**THE TASK**
Quote the stretch of data from the line containing "You are a GUI" through the end of the data, both ends included. Leave the pictures out of your answer.

* * * * * * * * *

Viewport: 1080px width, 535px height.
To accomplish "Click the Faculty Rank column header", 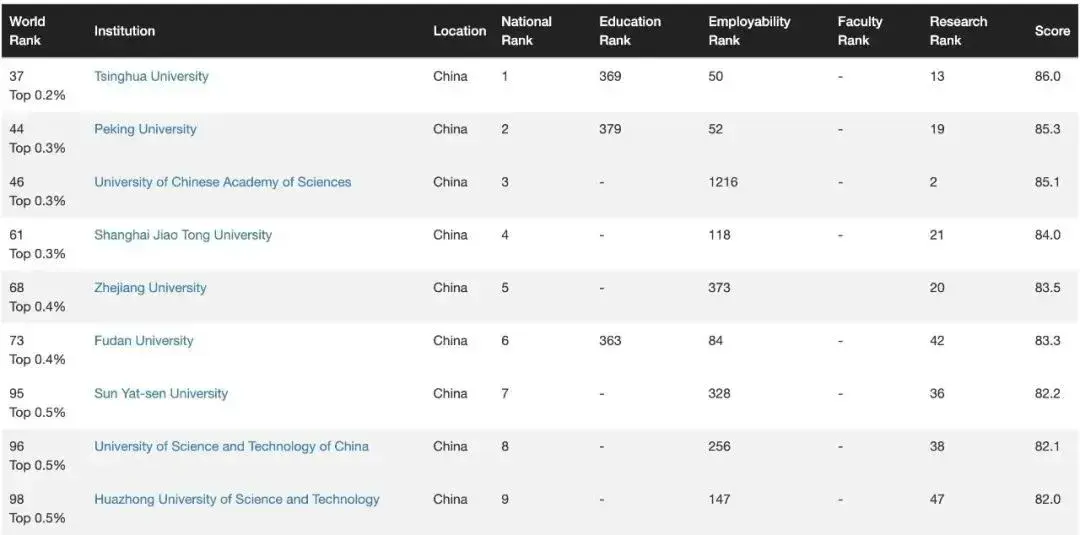I will (x=859, y=31).
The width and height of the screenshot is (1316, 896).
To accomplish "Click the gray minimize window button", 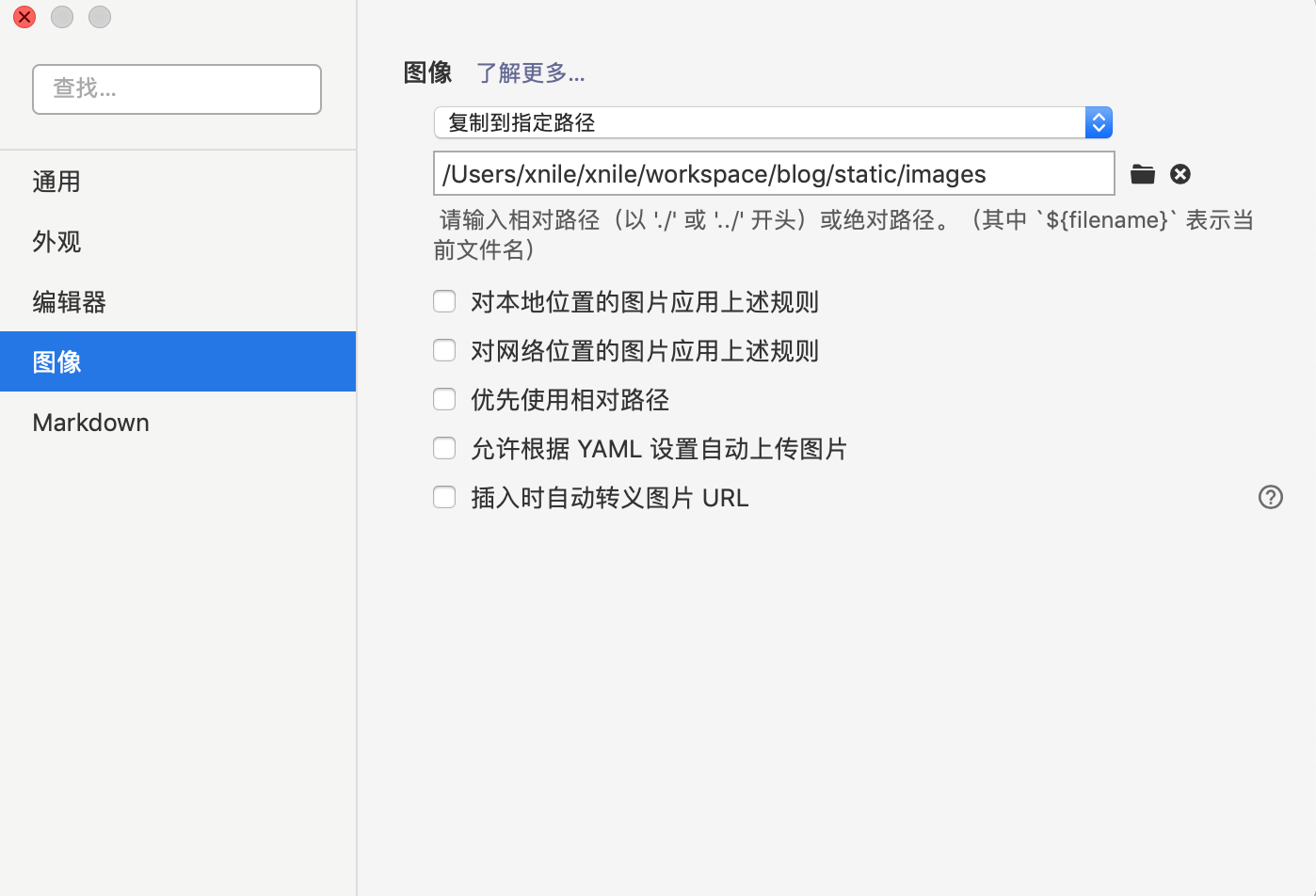I will click(x=62, y=17).
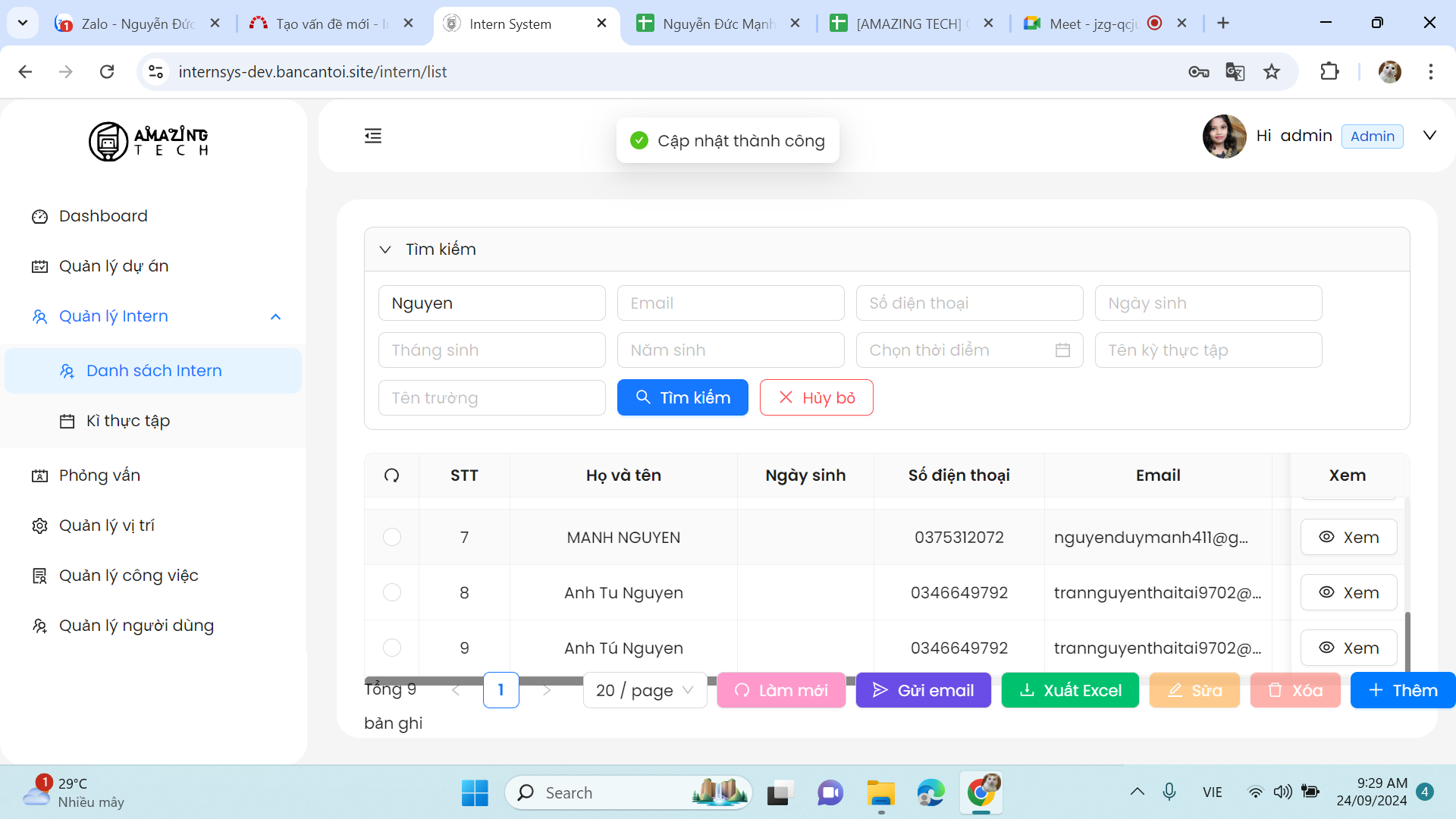Click the refresh icon in table header
The height and width of the screenshot is (819, 1456).
(391, 475)
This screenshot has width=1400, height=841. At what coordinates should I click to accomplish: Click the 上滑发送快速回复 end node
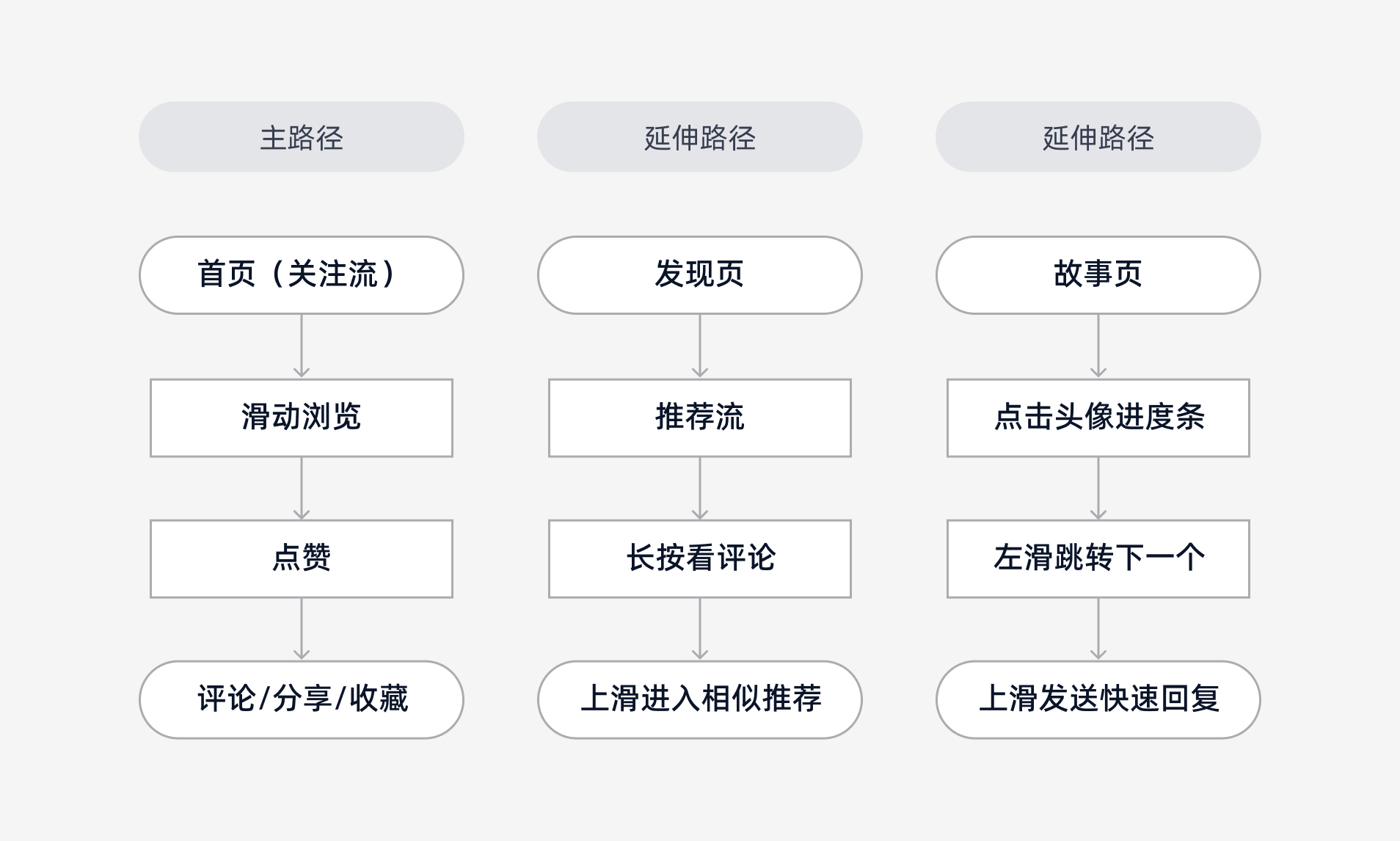point(1098,699)
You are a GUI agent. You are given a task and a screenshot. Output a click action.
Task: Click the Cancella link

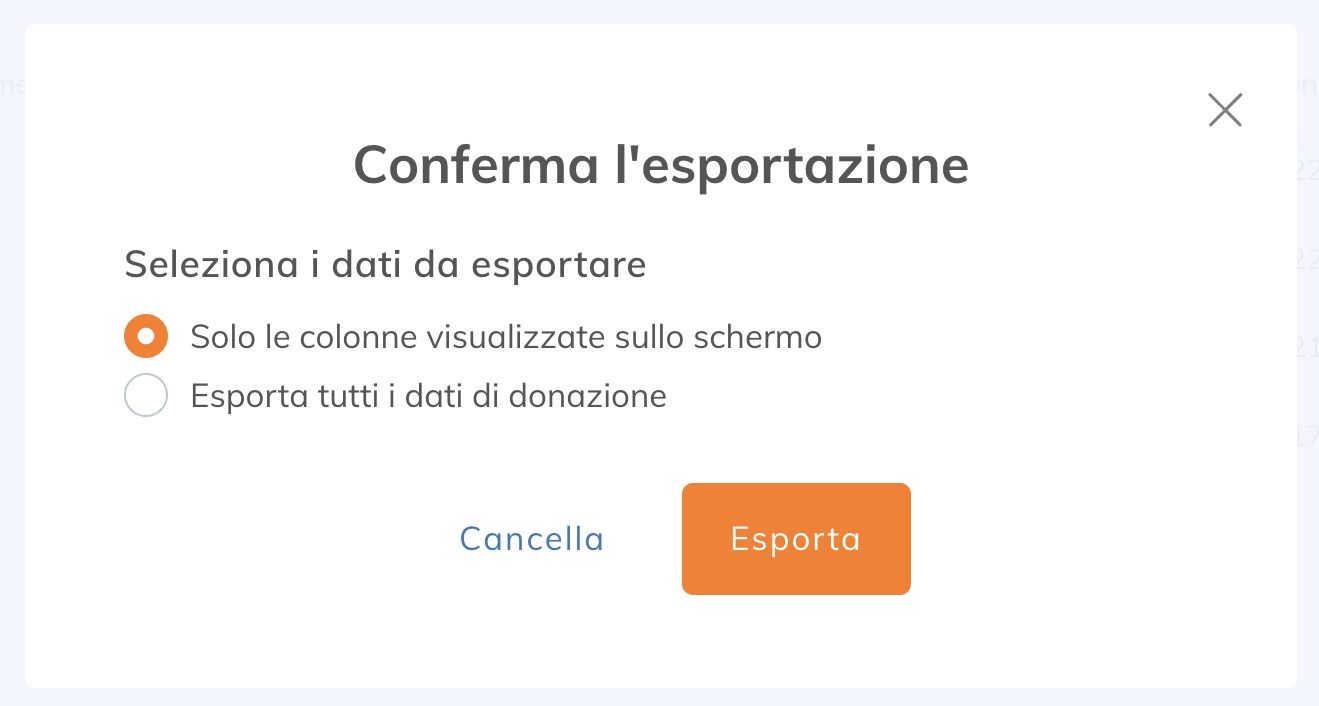coord(532,539)
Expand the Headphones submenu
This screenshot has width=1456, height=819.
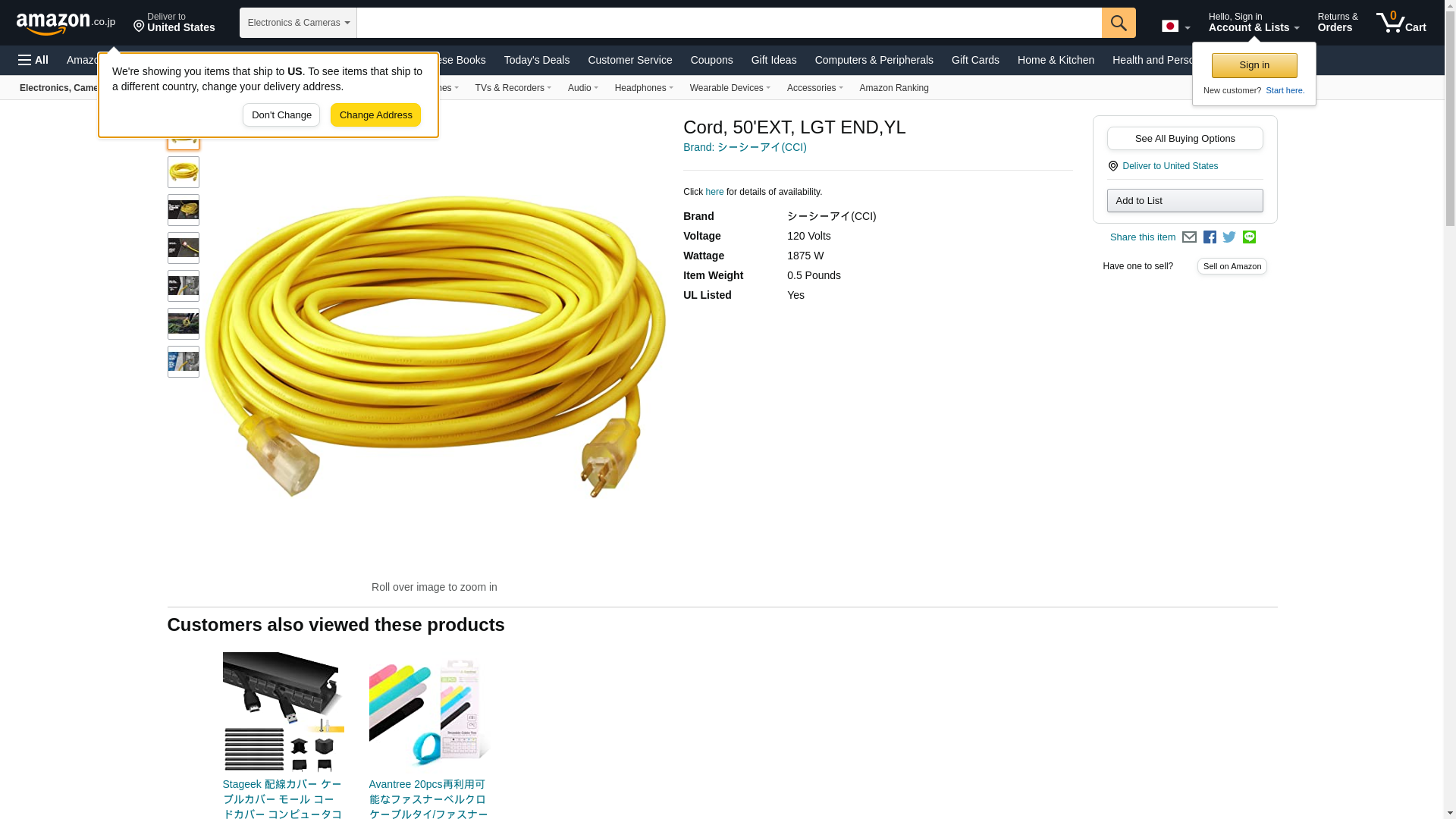pyautogui.click(x=644, y=88)
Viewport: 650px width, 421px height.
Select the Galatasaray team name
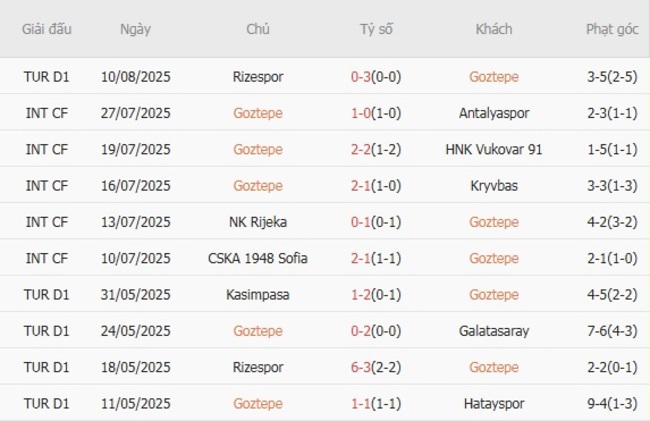tap(494, 330)
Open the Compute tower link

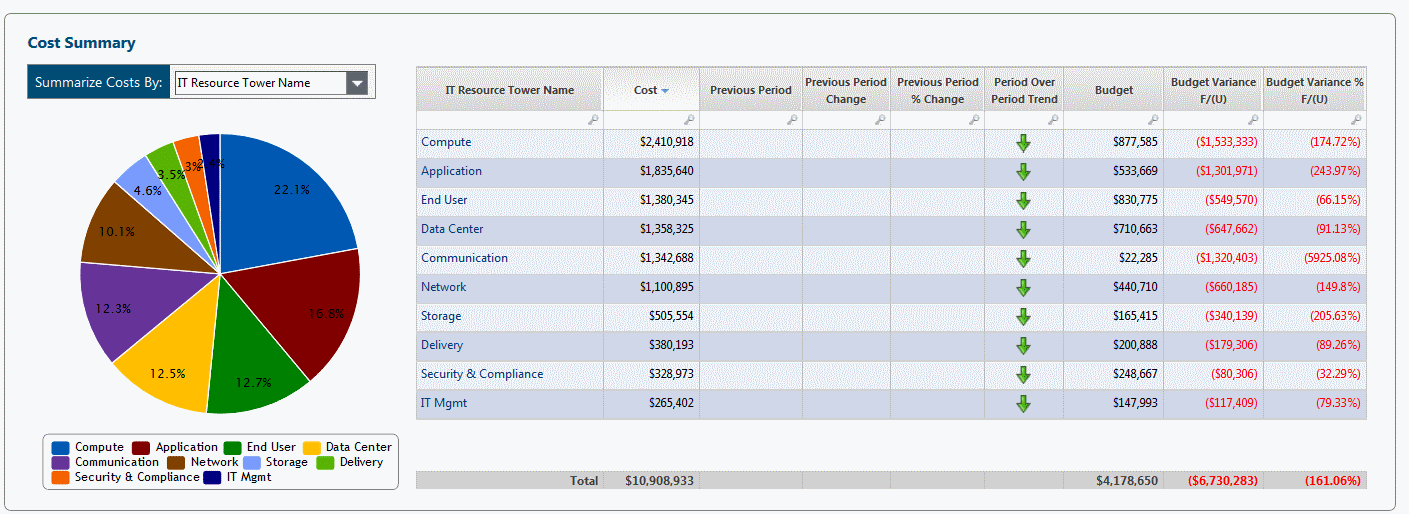click(x=446, y=142)
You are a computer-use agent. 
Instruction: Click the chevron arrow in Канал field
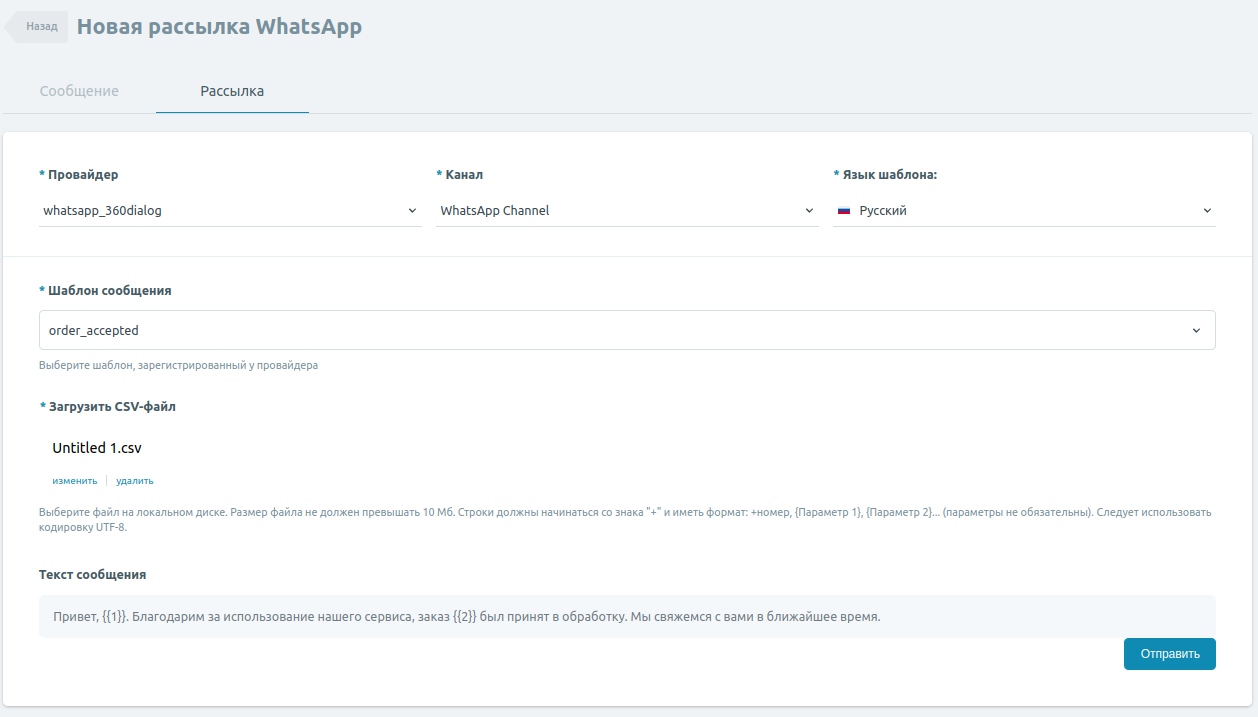809,211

* * * * * * * * *

**EXERCISE SOLUTION**
You are a GUI agent. You are given a task and a screenshot. Output a click action.
Task: Click the Cancella link

coord(532,539)
Expand the Headphones submenu
This screenshot has width=1456, height=819.
pyautogui.click(x=644, y=88)
Viewport: 650px width, 421px height.
Select the Galatasaray team name
tap(494, 330)
Open the Compute tower link

click(x=446, y=142)
You are a computer-use agent. 
Instruction: Click the chevron arrow in Канал field
809,211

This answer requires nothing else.